Betel nut husk (BNH) fibres obtained from a local betel nut plantation was used as a low-cost filler to produce vinyl ester (VE) matrix composites with thermal insulating properties. The composite was prepared using 10 wt.% BNH fibre and 5 wt.% phenolic hollow microspheres (PHMS) fillers by casting process. A pilot-scale model resembling common building with a roofing system was built to investigate the effect of thermal insulation provided by the 10 wt.% BNH/5 wt.% PHMS/VE composites panels installed in the roof system. Two models were built to study the temperature reduction in the attic part, when the thermal insulation panels made of 10 wt.% BNH/5 wt.% PHMS/VE composites was installed. A thermocouple type (K) range (-30°C to 110°C) was used to determine the temperature of the roof attic model by attaching the thermocouple sensor on the attic surface under the roof part. The temperature observation was conducted in an open area on a hot sunny day, to expose the roof attic model to full solar radiation. The temperatures were measured hourly, from 7.00 am to 7.00 pm, and the temperature readings were recorded. It was observed that the attic with 10 wt.% BNH/5 wt.% PHMS/VE composites insulation panels showed a much lower temperature during the 12-hours sun exposure. The highest temperature of both insulated and non-insulated roof attic models was recorded around 2.00 to 4.00 pm, which corresponds to the increase in the outdoor temperature due to the sunlight exposure.
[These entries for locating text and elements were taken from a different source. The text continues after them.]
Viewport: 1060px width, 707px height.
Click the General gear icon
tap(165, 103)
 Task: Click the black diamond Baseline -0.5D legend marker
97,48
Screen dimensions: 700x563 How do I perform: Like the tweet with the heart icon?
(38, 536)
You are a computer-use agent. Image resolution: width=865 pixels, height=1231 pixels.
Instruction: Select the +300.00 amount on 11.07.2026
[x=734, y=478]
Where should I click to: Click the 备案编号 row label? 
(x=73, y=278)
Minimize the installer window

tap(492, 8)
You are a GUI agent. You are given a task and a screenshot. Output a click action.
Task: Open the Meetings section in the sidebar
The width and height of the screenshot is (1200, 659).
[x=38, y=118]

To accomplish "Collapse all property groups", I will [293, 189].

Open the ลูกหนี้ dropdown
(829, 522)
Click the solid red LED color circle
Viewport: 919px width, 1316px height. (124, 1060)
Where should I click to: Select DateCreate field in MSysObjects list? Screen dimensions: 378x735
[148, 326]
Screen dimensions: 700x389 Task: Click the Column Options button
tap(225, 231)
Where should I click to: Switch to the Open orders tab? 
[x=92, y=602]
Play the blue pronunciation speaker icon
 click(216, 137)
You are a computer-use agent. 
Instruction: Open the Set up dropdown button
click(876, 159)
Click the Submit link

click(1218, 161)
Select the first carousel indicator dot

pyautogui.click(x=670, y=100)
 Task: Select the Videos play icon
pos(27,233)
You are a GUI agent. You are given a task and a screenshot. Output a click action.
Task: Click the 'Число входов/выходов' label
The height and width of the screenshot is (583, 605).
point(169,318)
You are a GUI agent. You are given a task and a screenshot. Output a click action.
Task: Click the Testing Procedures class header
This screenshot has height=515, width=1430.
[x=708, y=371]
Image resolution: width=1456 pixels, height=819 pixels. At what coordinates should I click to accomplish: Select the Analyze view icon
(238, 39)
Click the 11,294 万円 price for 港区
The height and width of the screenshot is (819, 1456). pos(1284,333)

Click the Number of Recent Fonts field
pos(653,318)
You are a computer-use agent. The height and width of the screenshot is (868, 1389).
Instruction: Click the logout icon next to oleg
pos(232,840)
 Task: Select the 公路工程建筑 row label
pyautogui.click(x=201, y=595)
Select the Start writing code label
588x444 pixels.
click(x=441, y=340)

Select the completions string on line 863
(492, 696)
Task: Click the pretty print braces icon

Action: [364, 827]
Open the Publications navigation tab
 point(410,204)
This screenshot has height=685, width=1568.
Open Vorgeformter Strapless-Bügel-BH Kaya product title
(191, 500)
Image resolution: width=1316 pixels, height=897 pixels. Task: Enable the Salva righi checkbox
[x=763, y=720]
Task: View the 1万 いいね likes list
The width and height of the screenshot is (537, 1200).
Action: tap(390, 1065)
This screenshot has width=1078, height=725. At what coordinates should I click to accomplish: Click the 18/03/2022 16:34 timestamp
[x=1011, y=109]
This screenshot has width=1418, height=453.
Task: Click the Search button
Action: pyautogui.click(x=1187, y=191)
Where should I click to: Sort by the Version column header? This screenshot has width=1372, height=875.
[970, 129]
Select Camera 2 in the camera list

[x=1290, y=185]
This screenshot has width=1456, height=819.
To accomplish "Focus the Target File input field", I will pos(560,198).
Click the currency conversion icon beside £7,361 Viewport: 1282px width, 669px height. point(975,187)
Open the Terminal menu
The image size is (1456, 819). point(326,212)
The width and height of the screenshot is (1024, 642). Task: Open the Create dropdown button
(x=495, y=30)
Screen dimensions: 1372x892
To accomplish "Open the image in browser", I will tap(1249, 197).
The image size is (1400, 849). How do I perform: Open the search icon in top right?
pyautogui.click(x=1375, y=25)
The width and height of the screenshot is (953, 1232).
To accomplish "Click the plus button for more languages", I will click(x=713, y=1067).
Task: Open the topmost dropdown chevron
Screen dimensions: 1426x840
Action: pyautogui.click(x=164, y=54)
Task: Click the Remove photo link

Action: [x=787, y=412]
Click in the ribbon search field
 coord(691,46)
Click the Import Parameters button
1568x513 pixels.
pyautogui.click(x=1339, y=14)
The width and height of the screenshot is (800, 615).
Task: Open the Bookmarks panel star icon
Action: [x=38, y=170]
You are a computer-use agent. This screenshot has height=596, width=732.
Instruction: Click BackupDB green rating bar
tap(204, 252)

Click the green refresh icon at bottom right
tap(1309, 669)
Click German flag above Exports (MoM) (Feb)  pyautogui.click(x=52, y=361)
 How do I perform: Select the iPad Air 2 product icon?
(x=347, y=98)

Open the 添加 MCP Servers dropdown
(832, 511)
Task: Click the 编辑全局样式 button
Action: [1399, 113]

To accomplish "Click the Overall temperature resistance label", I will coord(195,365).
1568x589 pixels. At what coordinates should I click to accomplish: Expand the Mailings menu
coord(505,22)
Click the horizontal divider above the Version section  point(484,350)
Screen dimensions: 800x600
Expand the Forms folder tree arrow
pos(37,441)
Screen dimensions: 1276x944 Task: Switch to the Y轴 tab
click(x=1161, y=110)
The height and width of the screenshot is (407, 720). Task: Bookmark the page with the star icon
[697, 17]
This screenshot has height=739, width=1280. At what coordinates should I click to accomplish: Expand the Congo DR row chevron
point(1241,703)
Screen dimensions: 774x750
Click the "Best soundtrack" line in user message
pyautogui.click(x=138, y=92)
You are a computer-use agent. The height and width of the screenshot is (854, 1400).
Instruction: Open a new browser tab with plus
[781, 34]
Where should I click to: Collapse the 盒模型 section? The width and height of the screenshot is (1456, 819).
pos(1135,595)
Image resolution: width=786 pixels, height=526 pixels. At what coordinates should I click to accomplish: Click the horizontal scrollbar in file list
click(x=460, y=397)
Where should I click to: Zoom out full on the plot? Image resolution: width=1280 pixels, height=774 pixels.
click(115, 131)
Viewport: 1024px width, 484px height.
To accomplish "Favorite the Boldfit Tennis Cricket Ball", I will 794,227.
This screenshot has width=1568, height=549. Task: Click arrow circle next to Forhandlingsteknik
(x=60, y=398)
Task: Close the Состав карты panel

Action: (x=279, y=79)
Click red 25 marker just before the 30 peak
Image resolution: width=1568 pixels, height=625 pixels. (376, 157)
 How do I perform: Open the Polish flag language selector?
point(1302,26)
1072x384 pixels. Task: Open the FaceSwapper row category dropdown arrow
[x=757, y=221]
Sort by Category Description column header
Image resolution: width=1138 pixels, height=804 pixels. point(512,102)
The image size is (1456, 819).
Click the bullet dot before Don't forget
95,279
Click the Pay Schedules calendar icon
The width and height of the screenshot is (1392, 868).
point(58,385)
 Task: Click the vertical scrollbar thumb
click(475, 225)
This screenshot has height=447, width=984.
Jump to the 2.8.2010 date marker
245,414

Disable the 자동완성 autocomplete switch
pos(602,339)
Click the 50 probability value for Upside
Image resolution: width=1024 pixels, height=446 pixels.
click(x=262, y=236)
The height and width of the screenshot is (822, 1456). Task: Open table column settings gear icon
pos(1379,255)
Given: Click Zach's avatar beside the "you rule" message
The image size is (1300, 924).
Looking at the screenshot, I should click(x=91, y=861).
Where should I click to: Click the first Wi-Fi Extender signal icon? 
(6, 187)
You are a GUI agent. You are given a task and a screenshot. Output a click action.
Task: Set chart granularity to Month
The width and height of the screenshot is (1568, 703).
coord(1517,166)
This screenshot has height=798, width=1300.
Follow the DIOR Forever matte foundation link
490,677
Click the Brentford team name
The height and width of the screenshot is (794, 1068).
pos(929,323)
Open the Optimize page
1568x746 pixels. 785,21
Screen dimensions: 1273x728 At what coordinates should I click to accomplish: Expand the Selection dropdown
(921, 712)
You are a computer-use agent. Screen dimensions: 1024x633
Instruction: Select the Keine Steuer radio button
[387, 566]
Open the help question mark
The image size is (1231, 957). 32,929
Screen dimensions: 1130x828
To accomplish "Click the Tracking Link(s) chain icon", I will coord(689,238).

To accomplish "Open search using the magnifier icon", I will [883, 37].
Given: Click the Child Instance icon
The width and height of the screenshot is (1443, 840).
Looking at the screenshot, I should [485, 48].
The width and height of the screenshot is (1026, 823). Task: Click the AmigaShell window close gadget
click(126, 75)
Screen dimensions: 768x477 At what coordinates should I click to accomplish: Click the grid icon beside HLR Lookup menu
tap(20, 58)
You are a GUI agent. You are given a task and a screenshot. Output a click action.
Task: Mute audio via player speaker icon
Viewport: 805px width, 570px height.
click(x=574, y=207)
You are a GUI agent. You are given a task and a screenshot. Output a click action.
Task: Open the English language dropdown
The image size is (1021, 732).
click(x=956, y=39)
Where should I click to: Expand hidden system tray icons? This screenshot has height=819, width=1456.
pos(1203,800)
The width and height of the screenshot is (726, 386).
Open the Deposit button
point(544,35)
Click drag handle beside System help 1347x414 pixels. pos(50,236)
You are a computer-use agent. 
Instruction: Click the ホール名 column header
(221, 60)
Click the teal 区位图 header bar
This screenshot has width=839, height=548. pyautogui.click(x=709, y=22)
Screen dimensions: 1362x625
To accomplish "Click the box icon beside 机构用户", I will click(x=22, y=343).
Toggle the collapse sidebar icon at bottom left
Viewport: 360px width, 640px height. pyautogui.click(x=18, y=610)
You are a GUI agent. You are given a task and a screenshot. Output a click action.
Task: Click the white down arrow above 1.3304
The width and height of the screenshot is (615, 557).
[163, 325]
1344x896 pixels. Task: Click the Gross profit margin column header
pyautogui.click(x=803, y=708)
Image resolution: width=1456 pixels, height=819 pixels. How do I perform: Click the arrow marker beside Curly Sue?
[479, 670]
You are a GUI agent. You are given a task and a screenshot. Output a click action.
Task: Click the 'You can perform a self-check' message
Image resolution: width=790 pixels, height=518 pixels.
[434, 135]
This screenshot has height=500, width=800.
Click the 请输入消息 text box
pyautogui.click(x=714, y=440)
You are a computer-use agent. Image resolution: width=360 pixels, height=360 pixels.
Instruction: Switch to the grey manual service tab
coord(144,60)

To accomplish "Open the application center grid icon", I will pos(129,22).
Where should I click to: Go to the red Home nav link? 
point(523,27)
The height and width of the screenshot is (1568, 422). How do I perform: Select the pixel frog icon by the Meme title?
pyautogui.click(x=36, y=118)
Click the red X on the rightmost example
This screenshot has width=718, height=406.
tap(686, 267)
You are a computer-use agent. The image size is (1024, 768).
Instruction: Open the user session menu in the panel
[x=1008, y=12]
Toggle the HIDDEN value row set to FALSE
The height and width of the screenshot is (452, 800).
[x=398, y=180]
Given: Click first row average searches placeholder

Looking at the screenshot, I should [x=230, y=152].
The lowering of the attic temperature indicated that a good heat barrier mechanism had been achieved with the installation of the composites. The heat transfer from the outdoor environment to the interior parts of the building was restricted by the low thermal conductive air-filled porous structures of BNH fibres and hollow cavities inside the hollow microspheres filler in the 10 wt.% BNH/5 wt.% PHMS/VE composites.